WHAT TO WORK ON = Copy out the lines below word for word, starting at the line that contains "Task: Open the Action dropdown" and ending at the last line. Leave the pictures out of your answer.

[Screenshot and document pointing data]
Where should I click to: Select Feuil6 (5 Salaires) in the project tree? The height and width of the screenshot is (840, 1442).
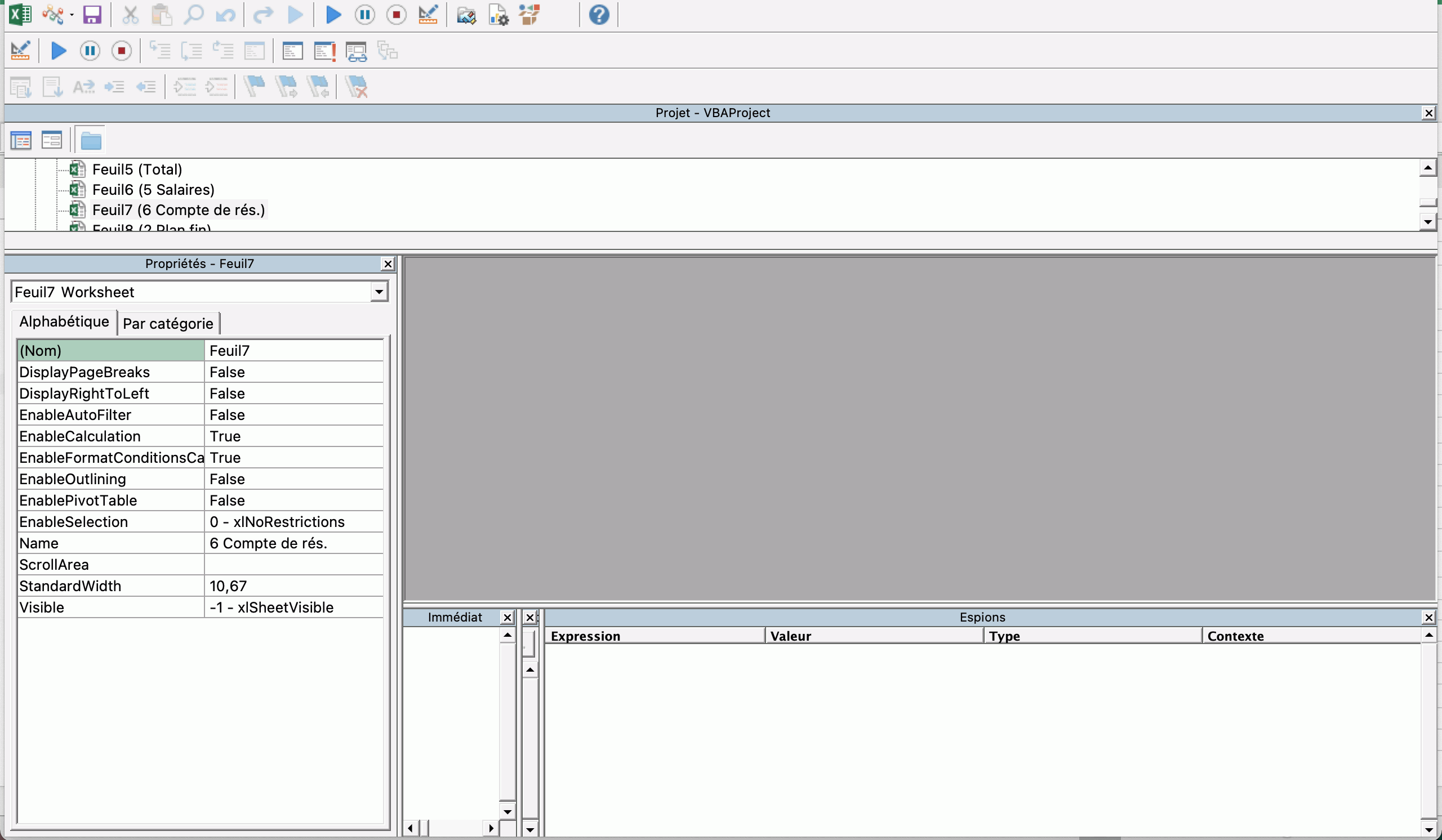point(153,189)

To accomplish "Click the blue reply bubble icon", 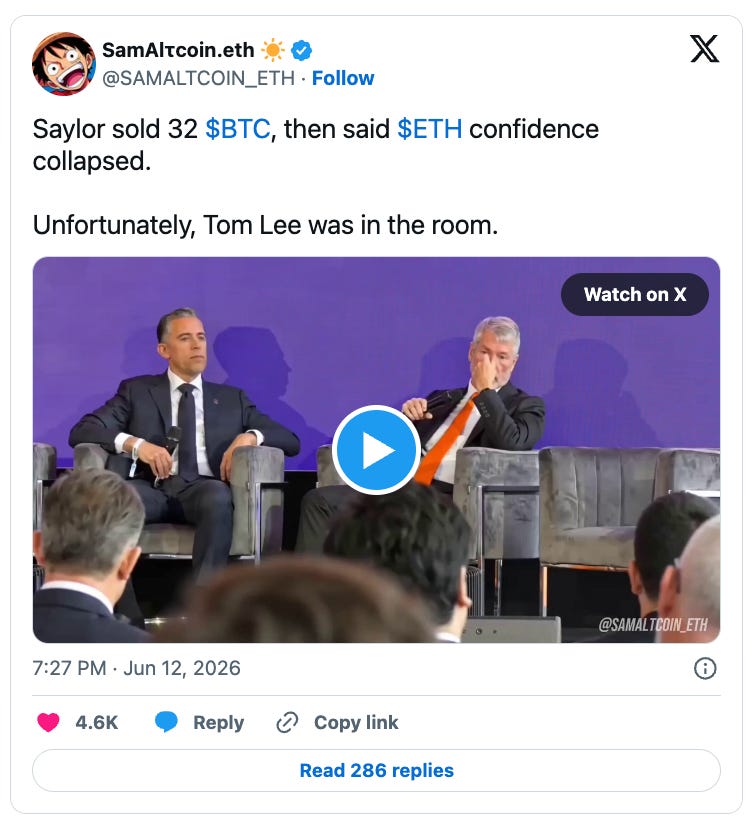I will pyautogui.click(x=166, y=722).
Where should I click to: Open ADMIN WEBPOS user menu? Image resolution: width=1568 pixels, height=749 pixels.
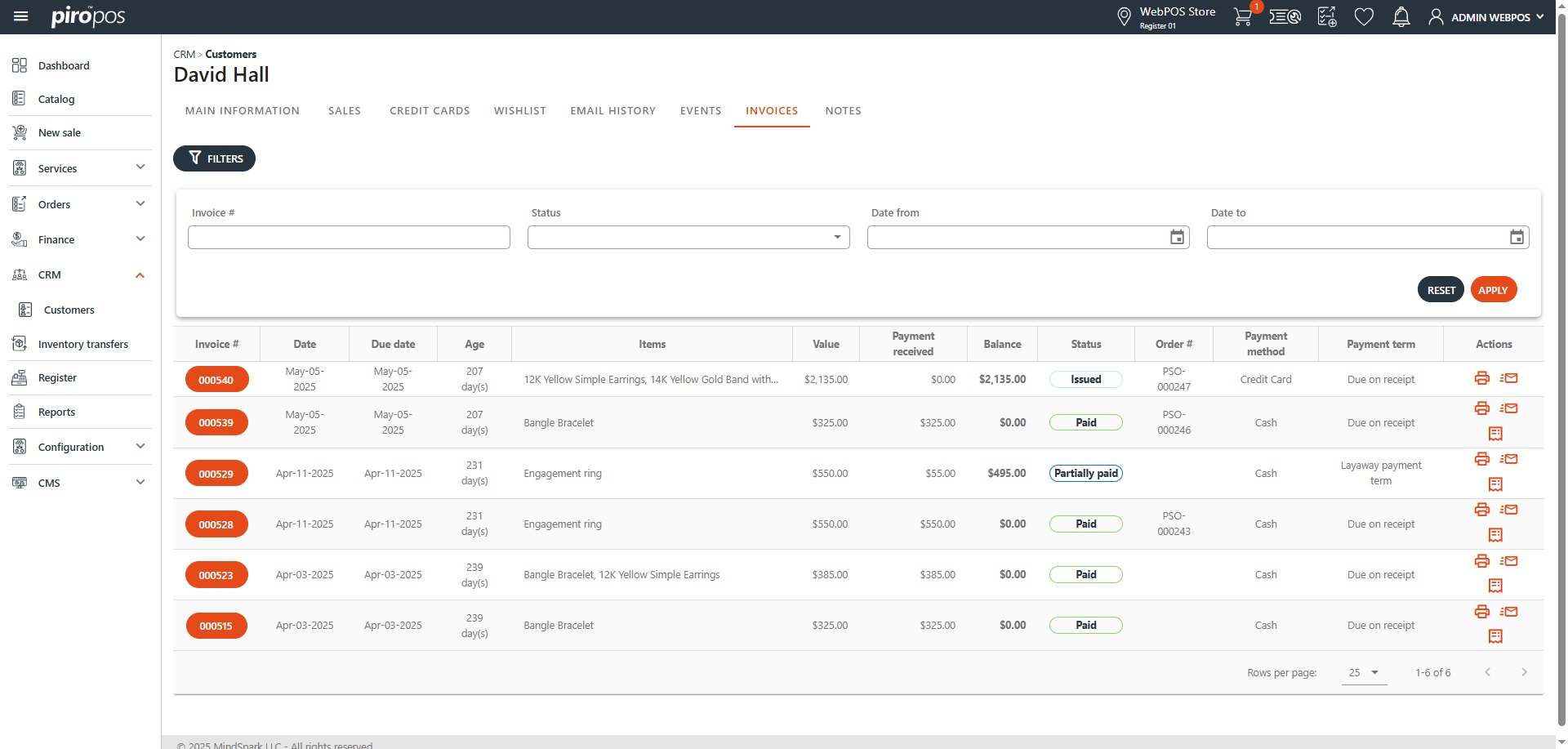pyautogui.click(x=1486, y=17)
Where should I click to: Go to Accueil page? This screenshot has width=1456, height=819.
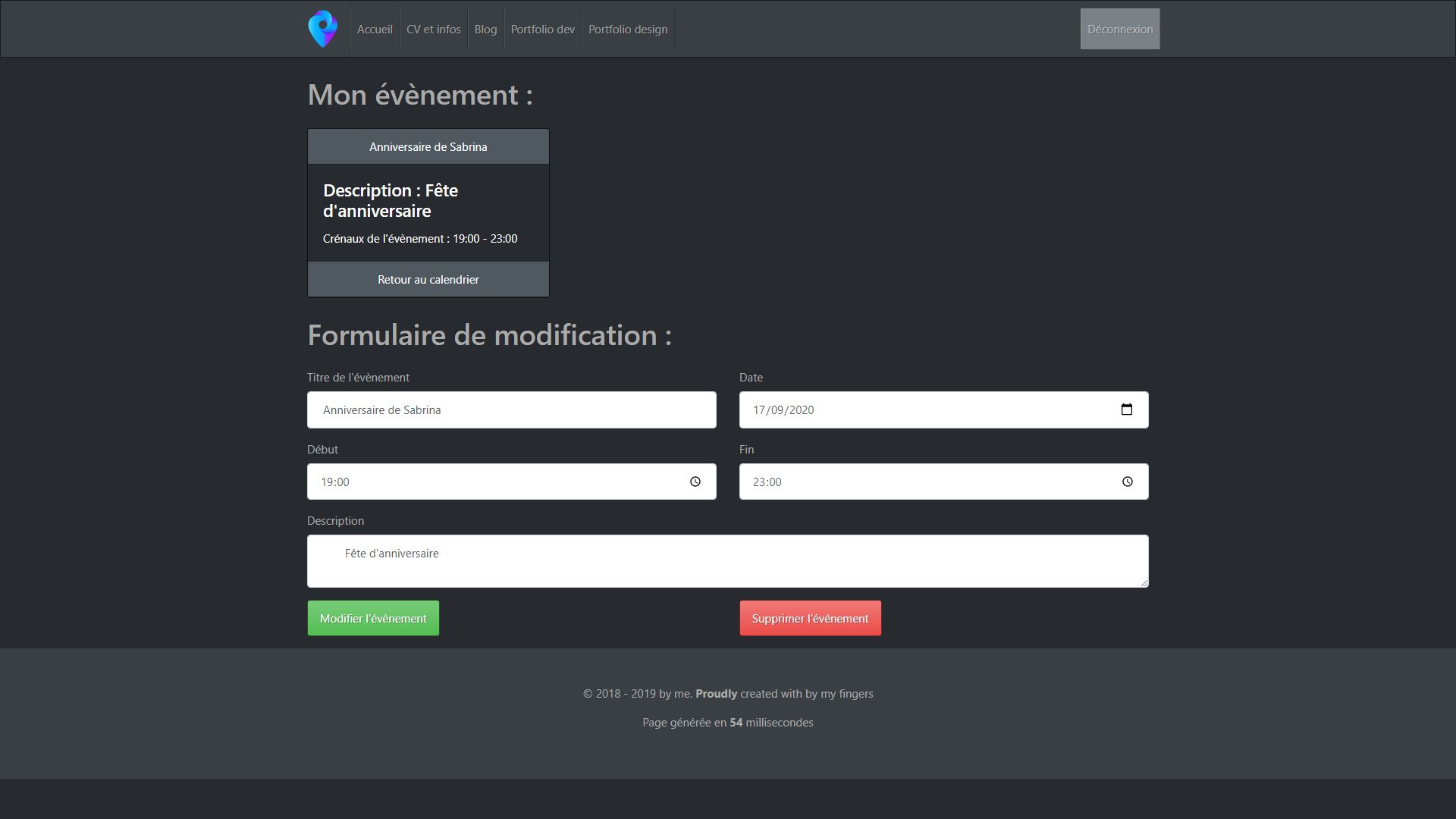pyautogui.click(x=375, y=30)
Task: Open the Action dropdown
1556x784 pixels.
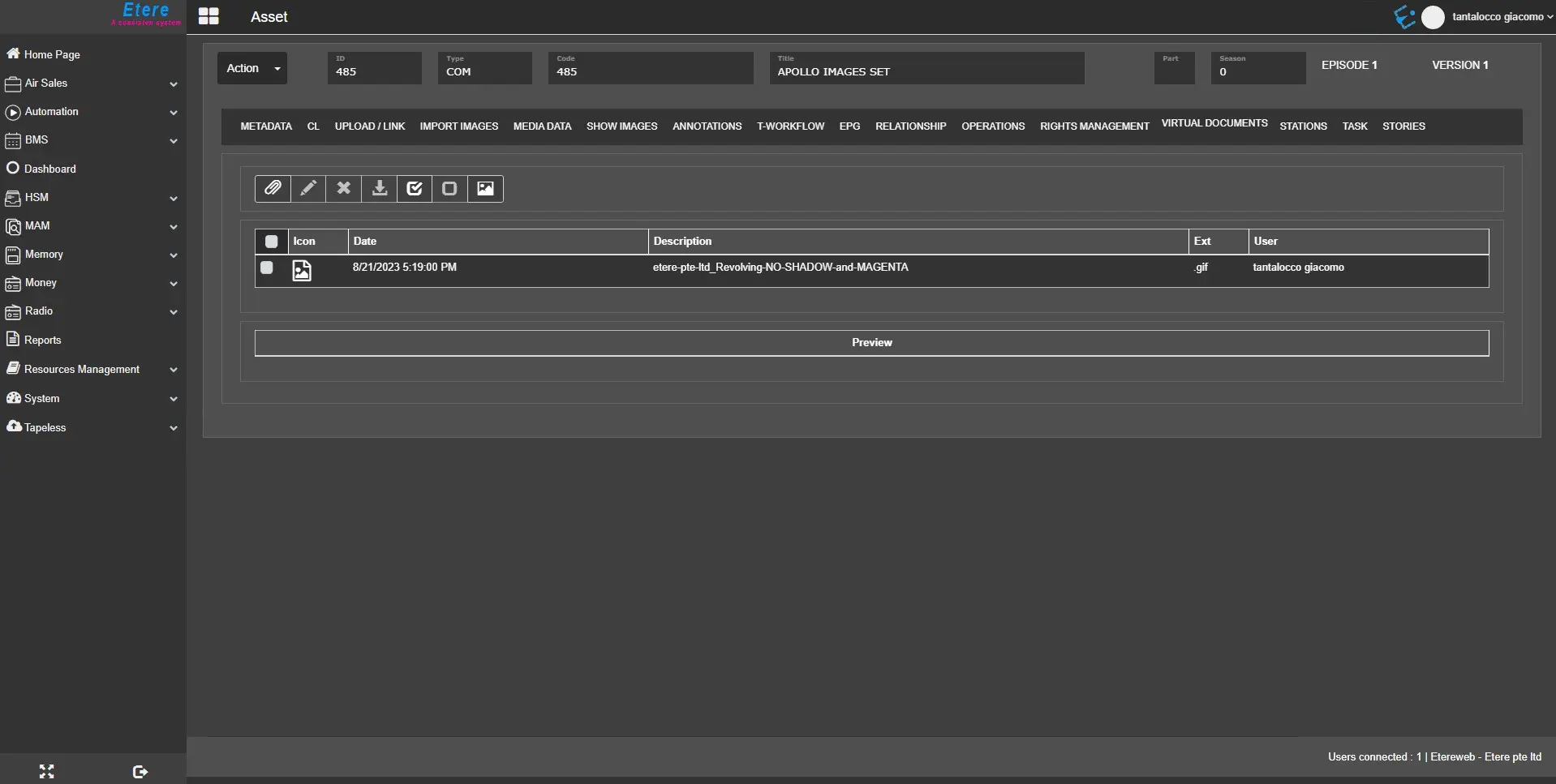Action: point(252,68)
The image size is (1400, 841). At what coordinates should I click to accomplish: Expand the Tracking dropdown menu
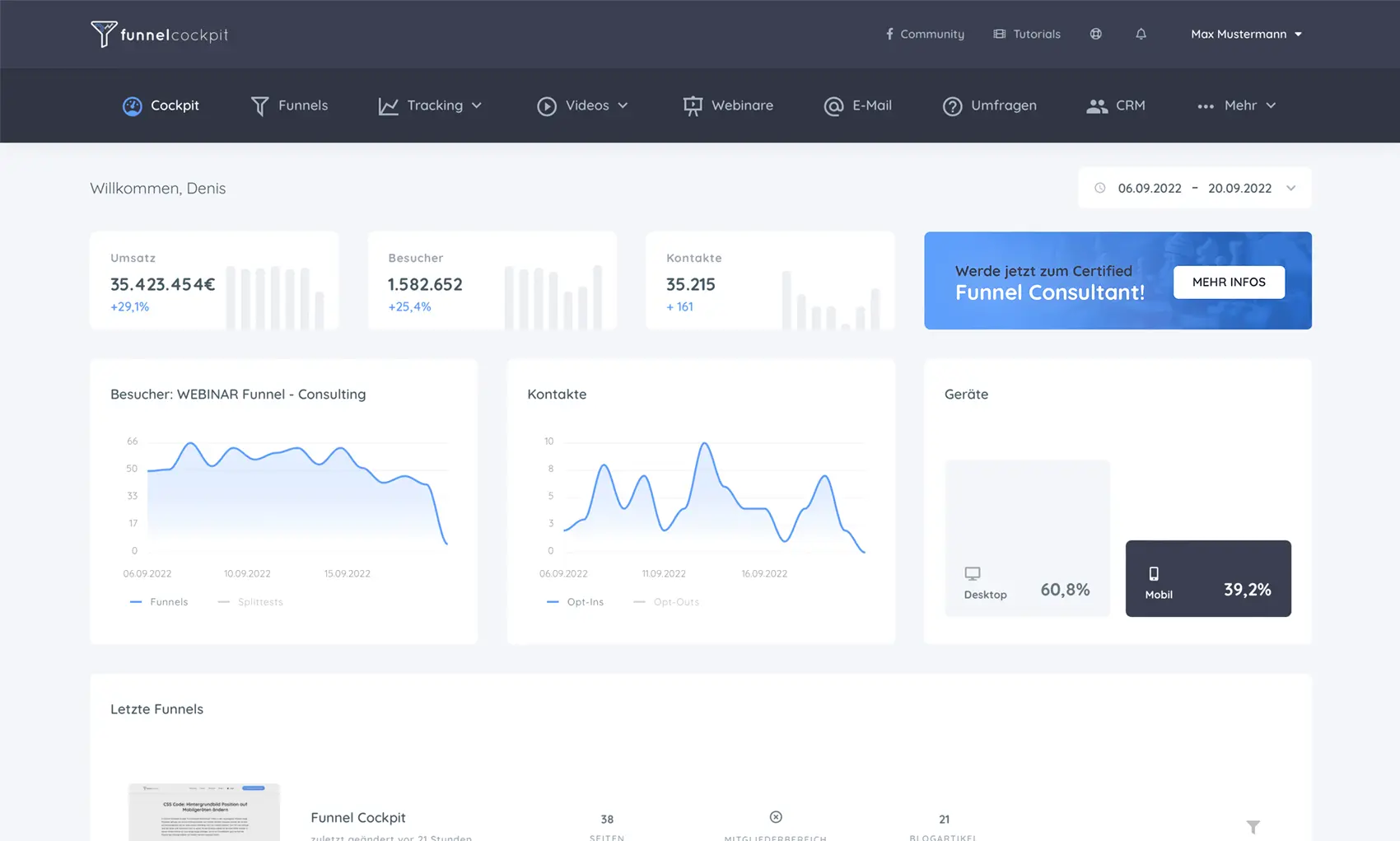(430, 105)
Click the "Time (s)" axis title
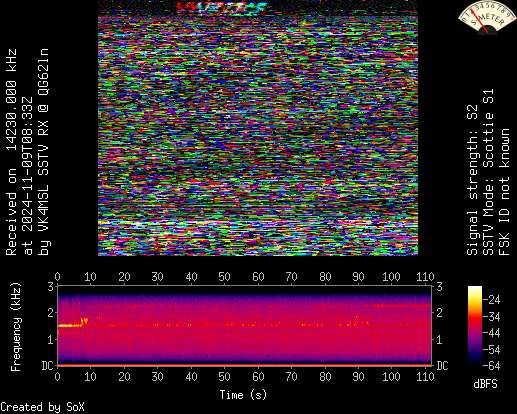Image resolution: width=517 pixels, height=414 pixels. tap(243, 395)
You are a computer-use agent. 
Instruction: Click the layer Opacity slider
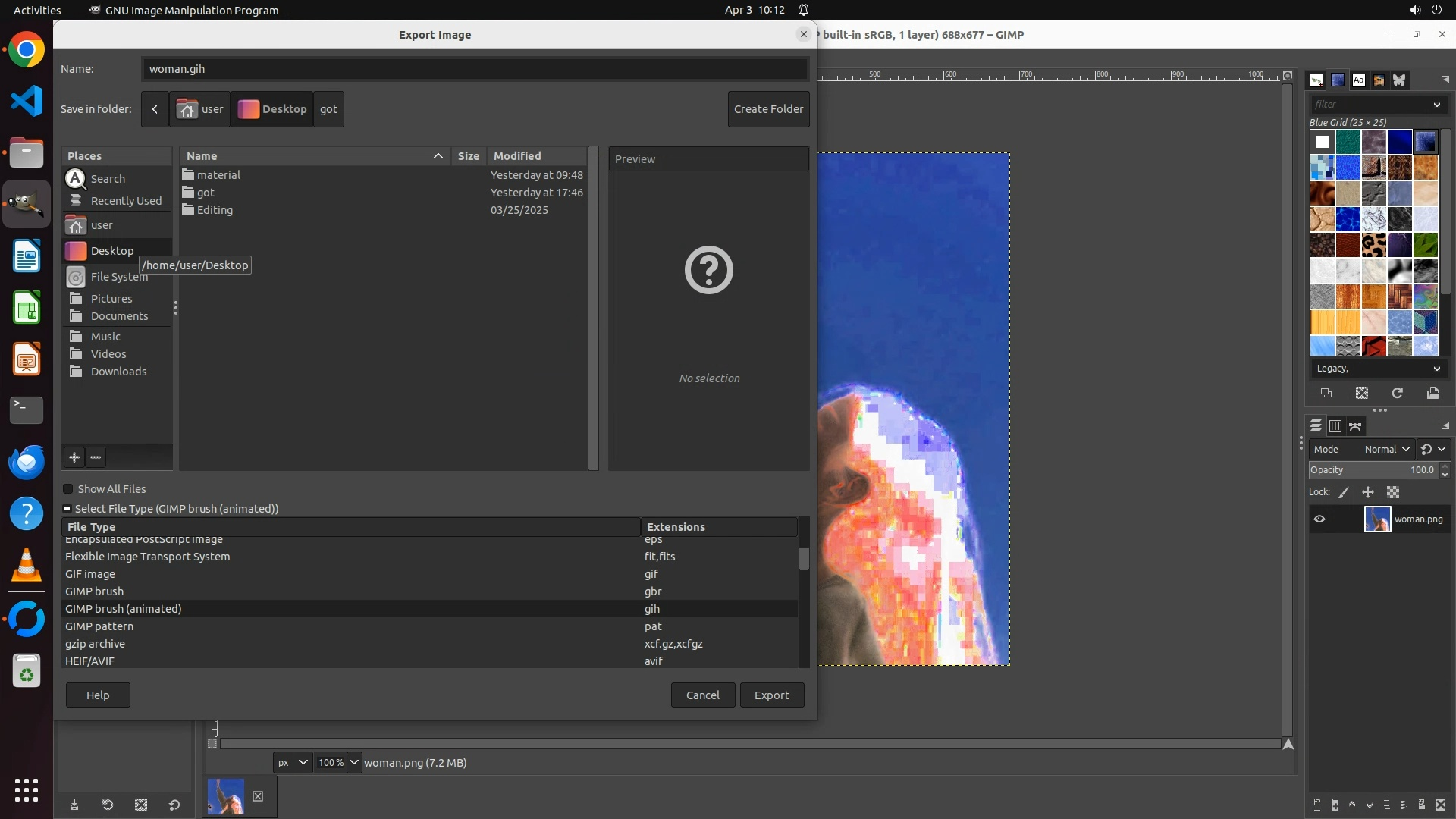coord(1365,470)
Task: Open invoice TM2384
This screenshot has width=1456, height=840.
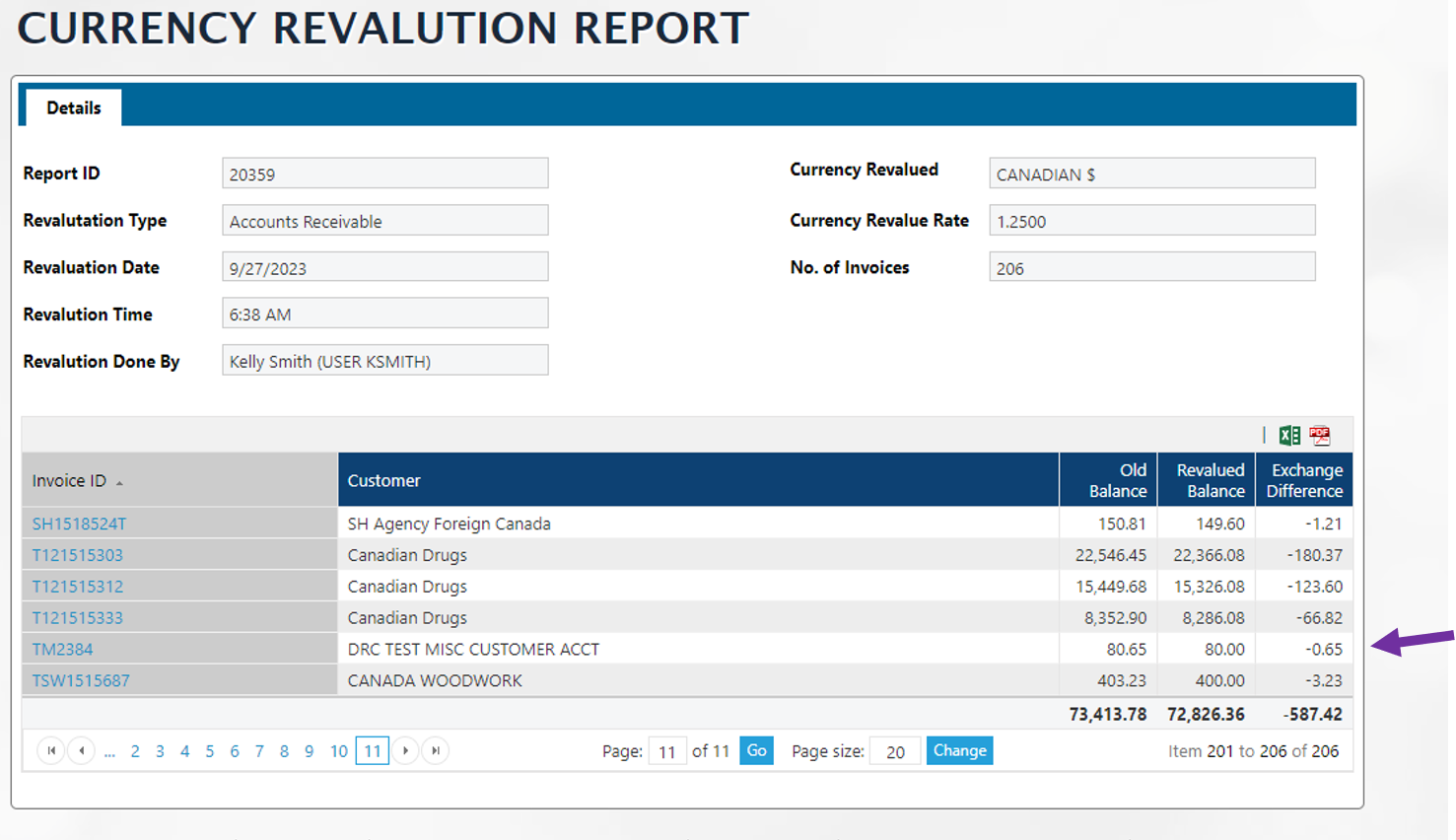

RESPONSE =
Task: Open the Action dropdown
1556x784 pixels.
Action: point(252,68)
The image size is (1400, 841). At what coordinates should I click to accomplish: Expand the Tracking dropdown menu
(430, 105)
Click the "Time (s)" axis title
Image resolution: width=517 pixels, height=414 pixels. tap(243, 395)
You are a computer-use agent. 
Instruction: Click the layer Opacity slider
coord(1365,470)
Task: Open invoice TM2384
This screenshot has width=1456, height=840.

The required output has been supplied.